Managing COPD

Managing COPD

Chronic Obstructive Pulmonary Disease (COPD) affects 30 million American’s on average. Those living with this disease can be at risk for serious complications with their health, that could possibly be fatal. It’s important to be aware of the signs and how to manage COPD, before major loss of function to the lungs occur.

What is COPD? It is a term to describe progressive lung diseases, such as emphysema, refractory (non-reversible) asthma, chronic bronchitis, and some forms of bronchiectasis. It blocks the airflow, and makes it difficult to breathe.

Signs and Symptoms:

  • Shortness of breath
  • Increased breathlessness
  • Tightness in chest
  • Wheezing
  • Frequent coughing (with and without sputum)
  • Frequent respiratory infections
  • Frequent fatigue

Many people do not notice the early symptoms of COPD, and believe it is a normal part of aging. It is important to acknowledge these symptoms, and get them checked by a doctor as soon as possible.

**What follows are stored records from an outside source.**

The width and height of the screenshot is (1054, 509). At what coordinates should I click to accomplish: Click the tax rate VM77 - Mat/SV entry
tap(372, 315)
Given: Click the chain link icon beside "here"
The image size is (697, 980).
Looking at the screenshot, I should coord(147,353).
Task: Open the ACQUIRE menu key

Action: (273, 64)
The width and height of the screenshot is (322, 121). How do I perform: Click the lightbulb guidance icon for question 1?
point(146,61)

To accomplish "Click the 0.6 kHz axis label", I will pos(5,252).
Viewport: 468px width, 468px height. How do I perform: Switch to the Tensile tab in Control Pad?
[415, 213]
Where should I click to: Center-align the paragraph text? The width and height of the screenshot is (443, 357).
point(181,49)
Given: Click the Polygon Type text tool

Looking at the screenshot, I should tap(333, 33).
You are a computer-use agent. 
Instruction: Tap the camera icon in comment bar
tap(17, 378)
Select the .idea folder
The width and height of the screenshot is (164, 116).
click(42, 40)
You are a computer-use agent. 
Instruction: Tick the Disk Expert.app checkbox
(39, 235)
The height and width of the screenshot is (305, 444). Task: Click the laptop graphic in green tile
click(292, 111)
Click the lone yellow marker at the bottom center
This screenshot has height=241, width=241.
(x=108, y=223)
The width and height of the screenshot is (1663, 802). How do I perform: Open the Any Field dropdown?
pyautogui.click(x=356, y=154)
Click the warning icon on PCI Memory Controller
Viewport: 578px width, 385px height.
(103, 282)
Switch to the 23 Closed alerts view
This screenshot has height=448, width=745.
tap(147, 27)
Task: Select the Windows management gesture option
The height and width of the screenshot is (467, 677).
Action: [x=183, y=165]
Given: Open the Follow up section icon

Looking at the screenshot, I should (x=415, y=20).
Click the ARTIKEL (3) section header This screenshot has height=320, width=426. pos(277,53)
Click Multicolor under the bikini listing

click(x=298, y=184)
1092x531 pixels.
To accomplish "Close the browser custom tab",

Causes of COPD. The most common cause in the United States is cigarette smoke. Other causes include lung damage due to premature birth, inherited genes (genetics), air pollution, and chemical/fume exposure.

Ways to Manage it. Unfortunately, there is no known cure for COPD. However, there are ways to help manage and treat the symptoms, and its progression can be delayed.

  • Exercise – Pulmonary Rehabilitation
  • Bronchodilator, Corticosteroids (inhalers)
  • Supplemental Oxygen
  • Surgery – Lung transplantation or lung volume reduction surgery

It is important to consult with a doctor to see which route is best for you.

How to be tested. It is a simple, non-invasive test to diagnose COPD. When taking the test, you will blow all of the air out of your lungs into a mouthpiece connected to a machine, called a spirometer, and it will calculate how much air you blow out of your lungs in a span of 6 seconds or more.